Published in EGG #013: Acorn Electron

Bumble Bee

Everyone's familiar with Pac-Man, but less people know of its variant Ladybird, which replaces the walls of the Pac-Man maze with turnstiles that flip from horizontal to vertical as the hero passes through them. Bumble Bee is based on Ladybird. It's the only version available for the Electron and, despite the odd bug, it's quite a good game. For a couple of minutes anyway.

To complete a screen you are set the rather unadventurous goal of eating all the dots (pollen), and Bumble Bee's sprites are so large that you would be able to achieve this fairly speedily. That is, were it not for the spiders who also stream into the maze, one every twenty seconds. The spiders are fatal to the touch, so you have two options for dealing with them.

Firstly, you can flip the turnstiles of the maze so that they cannot get to you.

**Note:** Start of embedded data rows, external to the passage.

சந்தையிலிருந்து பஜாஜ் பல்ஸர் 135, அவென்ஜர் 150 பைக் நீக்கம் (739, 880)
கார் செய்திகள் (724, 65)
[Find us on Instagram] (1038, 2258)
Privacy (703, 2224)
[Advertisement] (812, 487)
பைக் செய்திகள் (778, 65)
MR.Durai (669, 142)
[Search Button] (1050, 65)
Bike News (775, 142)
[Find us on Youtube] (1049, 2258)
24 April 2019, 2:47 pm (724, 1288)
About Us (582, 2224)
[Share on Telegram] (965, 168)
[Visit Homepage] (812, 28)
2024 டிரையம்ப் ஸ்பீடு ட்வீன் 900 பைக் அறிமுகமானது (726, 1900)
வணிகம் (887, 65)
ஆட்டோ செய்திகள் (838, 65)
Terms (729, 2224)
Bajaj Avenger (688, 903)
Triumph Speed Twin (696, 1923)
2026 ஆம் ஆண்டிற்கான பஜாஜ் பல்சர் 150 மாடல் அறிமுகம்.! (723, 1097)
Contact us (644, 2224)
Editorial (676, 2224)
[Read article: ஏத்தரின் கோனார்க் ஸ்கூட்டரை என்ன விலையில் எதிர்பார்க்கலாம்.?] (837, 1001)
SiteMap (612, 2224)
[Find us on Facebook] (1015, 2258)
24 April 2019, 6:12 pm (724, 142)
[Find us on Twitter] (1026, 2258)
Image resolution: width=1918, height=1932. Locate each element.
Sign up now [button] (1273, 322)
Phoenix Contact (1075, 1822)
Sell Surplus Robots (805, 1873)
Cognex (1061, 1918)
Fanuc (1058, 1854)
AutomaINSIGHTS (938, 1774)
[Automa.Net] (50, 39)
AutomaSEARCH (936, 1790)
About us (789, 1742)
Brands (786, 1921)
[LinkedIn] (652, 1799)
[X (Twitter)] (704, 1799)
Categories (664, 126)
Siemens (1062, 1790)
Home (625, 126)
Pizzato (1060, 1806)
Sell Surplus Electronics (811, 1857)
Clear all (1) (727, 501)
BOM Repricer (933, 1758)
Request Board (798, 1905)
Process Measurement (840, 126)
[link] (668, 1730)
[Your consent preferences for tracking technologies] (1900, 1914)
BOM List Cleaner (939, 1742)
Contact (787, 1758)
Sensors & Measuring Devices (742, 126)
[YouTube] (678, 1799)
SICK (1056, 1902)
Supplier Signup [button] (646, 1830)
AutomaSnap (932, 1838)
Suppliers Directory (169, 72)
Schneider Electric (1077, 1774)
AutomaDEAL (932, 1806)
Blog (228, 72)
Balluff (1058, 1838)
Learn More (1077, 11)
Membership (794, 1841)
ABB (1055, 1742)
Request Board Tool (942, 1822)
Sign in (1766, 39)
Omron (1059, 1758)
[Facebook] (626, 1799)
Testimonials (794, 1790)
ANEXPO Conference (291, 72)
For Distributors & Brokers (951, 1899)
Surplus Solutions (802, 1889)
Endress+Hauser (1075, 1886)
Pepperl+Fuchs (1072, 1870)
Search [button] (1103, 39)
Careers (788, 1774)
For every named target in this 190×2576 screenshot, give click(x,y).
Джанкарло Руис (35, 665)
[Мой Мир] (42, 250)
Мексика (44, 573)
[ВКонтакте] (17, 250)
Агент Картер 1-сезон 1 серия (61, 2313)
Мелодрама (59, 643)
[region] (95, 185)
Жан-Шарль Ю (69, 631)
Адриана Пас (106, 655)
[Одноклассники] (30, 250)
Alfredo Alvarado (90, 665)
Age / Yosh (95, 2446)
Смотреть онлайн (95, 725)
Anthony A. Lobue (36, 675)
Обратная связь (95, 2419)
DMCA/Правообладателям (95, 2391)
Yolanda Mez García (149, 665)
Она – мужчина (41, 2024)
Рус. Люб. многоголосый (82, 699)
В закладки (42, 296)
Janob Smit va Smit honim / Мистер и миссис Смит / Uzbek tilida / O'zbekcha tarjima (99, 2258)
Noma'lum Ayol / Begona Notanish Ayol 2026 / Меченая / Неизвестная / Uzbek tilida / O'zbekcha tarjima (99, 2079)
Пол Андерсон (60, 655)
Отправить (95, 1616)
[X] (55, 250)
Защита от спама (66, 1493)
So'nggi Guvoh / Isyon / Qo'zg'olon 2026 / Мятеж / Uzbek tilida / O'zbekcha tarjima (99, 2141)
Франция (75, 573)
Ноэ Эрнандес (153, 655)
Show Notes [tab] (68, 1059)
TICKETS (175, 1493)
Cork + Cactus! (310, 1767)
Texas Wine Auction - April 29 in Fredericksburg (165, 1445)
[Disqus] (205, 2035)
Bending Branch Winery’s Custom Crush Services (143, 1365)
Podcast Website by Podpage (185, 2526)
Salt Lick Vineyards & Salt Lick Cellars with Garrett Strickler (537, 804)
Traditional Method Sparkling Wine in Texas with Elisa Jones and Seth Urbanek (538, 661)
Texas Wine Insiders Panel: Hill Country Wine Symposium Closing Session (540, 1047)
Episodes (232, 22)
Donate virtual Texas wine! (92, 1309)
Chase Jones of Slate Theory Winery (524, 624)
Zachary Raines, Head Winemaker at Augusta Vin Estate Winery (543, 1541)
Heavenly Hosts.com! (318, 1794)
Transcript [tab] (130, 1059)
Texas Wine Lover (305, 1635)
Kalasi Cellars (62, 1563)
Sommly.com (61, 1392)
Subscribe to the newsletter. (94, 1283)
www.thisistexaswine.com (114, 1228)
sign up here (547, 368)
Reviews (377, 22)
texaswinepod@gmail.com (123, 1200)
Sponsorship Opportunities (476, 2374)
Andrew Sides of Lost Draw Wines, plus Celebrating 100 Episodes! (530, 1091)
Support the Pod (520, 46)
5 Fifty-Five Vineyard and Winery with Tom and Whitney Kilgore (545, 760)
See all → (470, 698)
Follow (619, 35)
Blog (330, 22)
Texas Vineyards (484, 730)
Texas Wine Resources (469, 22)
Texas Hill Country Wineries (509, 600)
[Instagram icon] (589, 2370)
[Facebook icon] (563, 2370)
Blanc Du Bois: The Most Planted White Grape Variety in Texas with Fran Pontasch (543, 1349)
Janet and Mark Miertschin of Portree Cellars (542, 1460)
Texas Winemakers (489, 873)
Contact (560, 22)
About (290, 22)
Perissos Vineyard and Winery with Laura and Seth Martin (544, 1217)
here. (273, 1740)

They will intuitively know where you are in the maze and glide over in that direction, but if there's a physical barrier between them and the bee then you can go about the business of collecting in safety. For a while, anyway.

Bumble Bee

The other strategy you can take is to try to "lure" the spiders into the "fire barrels" placed throughout the maze. I'm not quite sure what these are, or why they kill spiders, but each time a spider glides into one, the pair of them disappear. There are also toadstools in the maze which you must avoid.

When all the dots are eaten you must make your way to the 'OUT' box at the bottom left of the screen, avoiding any spiders that remain. You can also make use of the screen left/right gates on each side of the screen which, Pac-Man style, let you leave from one side of the screen and enter on the other.

That's Bumble Bee in a nutshell, a fairly simplistic early game for the Electron which was clearly converted a little bit too quickly from the BBC version. I say that because there's a countdown timer present on-screen which is used on the BBC but just 'sits there' on the Electron, and occasionally you clear an entire maze and the 'OUT' box doesn't allow you to exit!

At time of release, opinion was mixed but most reviewers concurred that it looked good with its big, smoothly-scrolling sprites, but it lacked that something that would keep a player coming back for more. I agree. You play it now and a few games are enough. However, it did sell well and, if you collect Micro Power games, it's not hard to track down a physical copy of it. It was one of those games that almost every Electron owner had back in the day, so you'll probably only pay about £2 for it.

It also made it to a compilation called Micro Power Magic II which featured ten Micro Power games and which has become increasingly difficult to find. Expect to pay around £10 for that.